__TASK ITEM 1__. Copy the part of the passage about Freud that begins at the words "Many people have" and ends after the words "with disarming candor.".
__TASK ITEM 2__.
Answer these questions from the passage about Freud:
(a) How long did Dr. Sachs' close association and collaboration with Freud last?
(b) What kind of adventures did many people hope Freud would be found living among?
(c) How does the passage describe the volume?
__TASK ITEM 3__. Extend the passage about Freud, picking up after its last sentence.

__TEXT BLOCK__.
· · · · · · ·
From the turn of the century, as psychoanalysis intruded itself into the awareness of thinking men, the inevitable detractors, from a multitude of motivations, hoped to discover that Freud was a degenerate libertine whose alleged discoveries were a pseudoscientific justification of his dissolute habits. They found, in fact, a serious scholar, and exemplary father, husband and citizen. Dr. Sachs' intimate account of three and a half decades of close association and collaboration with Freud presents nothing to alter the bare outline of this fact, but it brings to life the personality and spirit of a great man.
Many people have never given up their fond hope that the man whose works created sensation after sensation, whose very name had become a catchword of offense to their tender moralities, would someday be found living in the midst of stirring adventures—adventures, of course, in the erotic line. They have so far been cruelly disappointed and neither this nor any other truthful book will begin to alleviate their feelings. All I have to offer are some character traits which are too human for the storybook pattern, just a few of those peculiarities by which a face is distinguished favorably from a plaster cast.
This volume is a work of love. The author states his position with disarming candor.
· · · · · · ·
__DATA EXTRACTS__.
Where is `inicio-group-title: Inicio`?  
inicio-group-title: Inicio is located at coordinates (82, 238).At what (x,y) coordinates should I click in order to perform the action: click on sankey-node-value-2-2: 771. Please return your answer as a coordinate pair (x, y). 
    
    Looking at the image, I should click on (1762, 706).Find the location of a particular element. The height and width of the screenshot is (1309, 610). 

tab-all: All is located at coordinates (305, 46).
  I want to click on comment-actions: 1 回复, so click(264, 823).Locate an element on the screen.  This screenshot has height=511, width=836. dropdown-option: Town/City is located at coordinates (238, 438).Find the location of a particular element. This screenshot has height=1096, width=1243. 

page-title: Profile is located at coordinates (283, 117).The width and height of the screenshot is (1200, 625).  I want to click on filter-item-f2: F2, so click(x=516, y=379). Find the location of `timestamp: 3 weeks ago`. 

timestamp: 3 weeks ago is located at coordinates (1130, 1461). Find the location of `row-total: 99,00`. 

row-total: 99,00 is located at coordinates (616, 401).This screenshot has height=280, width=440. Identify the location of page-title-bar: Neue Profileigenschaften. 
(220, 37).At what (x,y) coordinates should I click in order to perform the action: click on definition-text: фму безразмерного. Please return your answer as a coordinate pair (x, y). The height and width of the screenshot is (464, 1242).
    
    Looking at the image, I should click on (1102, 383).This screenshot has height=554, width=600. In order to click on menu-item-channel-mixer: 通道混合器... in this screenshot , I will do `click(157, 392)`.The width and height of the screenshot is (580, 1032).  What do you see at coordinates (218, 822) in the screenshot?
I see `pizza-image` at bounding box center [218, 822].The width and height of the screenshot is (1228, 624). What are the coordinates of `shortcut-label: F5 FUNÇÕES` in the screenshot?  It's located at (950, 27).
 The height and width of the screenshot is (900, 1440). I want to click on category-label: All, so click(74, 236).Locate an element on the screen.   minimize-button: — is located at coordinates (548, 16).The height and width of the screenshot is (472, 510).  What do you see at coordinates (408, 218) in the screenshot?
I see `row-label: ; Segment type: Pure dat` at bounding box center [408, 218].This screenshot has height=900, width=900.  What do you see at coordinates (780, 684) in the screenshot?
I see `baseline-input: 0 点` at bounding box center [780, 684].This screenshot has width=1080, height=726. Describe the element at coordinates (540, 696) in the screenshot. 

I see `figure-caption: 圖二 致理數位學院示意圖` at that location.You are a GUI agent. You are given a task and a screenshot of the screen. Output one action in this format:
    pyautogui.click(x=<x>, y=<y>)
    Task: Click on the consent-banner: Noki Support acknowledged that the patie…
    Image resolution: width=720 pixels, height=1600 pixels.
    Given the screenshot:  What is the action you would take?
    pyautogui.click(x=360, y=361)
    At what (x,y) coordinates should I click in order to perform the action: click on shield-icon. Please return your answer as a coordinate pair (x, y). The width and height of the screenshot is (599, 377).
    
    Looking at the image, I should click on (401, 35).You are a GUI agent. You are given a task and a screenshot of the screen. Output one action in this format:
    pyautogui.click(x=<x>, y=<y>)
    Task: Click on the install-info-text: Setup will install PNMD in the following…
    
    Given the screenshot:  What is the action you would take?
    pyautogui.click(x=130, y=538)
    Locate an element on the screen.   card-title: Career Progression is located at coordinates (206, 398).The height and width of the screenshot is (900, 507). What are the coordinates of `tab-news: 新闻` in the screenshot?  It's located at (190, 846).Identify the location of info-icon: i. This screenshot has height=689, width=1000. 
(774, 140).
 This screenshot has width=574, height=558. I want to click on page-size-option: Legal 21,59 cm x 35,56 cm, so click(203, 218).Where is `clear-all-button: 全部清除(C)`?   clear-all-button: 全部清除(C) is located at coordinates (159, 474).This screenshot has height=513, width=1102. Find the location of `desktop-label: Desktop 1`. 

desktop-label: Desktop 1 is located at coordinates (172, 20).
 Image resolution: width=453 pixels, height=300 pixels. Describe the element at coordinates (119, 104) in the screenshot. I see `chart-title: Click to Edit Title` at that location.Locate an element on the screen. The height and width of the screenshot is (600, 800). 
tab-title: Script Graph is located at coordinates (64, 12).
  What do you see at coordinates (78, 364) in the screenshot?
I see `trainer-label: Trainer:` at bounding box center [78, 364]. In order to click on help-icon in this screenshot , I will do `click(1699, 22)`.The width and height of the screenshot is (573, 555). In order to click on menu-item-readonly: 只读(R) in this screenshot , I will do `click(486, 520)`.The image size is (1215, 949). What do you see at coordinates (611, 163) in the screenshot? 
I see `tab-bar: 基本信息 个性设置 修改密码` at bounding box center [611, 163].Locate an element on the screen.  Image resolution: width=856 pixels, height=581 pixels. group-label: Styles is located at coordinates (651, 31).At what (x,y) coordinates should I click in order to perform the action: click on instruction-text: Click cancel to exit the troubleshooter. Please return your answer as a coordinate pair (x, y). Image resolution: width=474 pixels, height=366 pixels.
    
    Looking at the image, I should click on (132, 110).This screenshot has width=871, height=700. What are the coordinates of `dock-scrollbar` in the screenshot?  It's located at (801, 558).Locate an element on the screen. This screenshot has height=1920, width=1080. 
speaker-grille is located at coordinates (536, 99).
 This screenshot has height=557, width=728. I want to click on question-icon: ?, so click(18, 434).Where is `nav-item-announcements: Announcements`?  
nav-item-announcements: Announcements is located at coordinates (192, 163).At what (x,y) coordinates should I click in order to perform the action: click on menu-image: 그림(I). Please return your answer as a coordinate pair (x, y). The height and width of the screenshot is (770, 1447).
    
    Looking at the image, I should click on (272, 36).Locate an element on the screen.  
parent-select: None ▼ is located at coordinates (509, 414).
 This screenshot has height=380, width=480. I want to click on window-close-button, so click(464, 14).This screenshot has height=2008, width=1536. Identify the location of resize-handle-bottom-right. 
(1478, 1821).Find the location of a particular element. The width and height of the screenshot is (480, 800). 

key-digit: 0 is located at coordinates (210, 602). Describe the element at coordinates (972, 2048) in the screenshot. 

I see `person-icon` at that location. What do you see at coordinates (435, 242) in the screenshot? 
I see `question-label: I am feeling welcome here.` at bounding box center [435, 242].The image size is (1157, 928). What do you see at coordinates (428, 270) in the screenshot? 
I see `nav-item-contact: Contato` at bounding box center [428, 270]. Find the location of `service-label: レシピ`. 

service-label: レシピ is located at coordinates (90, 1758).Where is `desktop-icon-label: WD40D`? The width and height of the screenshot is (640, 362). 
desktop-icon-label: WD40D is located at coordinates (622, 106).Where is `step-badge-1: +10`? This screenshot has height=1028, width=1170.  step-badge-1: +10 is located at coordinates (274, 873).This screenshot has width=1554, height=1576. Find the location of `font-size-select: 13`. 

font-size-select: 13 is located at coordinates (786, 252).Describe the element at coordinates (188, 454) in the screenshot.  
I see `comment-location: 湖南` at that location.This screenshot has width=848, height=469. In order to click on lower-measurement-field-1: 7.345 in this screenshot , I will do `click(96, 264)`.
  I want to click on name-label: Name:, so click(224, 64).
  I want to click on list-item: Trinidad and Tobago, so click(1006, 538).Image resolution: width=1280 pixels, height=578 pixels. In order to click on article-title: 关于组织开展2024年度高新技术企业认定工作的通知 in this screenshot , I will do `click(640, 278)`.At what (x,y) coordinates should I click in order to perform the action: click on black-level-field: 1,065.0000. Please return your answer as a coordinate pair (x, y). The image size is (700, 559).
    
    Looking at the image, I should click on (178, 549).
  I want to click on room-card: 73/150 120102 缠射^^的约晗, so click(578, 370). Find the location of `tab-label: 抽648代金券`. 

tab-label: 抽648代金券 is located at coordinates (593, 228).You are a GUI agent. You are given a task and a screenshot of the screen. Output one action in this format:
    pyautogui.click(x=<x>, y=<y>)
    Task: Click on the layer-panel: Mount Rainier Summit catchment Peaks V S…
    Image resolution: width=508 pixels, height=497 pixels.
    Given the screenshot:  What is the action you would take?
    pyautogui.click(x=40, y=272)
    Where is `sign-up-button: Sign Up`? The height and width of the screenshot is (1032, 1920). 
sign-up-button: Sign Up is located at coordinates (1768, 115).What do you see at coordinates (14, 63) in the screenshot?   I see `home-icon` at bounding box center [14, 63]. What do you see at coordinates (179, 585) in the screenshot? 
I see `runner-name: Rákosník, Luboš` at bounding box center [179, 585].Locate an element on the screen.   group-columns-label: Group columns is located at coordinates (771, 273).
· · · · · · ·
__ANSWER SECTION 1__.
Many people have never given up their fond hope that the man whose works created sensation after sensation, whose very name had become a catchword of offense to their tender moralities, would someday be found living in the midst of stirring adventures—adventures, of course, in the erotic line. They have so far been cruelly disappointed and neither this nor any other truthful book will begin to alleviate their feelings. All I have to offer are some character traits which are too human for the storybook pattern, just a few of those peculiarities by which a face is distinguished favorably from a plaster cast.
This volume is a work of love. The author states his position with disarming candor.

__ANSWER SECTION 2__.
(a) Three and a half decades.
(b) Adventures in the erotic line.
(c) As a work of love.

__ANSWER SECTION 3__.
In a certain sense this could be called a piece of my autobiography since it concerns the personality of the man who was, and still is, a part—and certainly the most important and absorbing part—of my life. The rest of my life, whatever I may think of it, would hardly seem important to the world in general. My first opening of the Traumdeutung … was the moment of destiny for me—like meeting the femme fatal, only with a decidedly favorable result. Up to that time I had been a young man who was supposedly studying law but not living up to the supposition—a type common enough in Vienna at the turn of the century. When I finished the book, I had found the one thing worth while for me to live for; many years later I discovered that it was also the only thing I could live by.
The words 'master' and 'disciple' as applied to friendly association, professional study and collaboration with a great man, have a strange sound to American ears.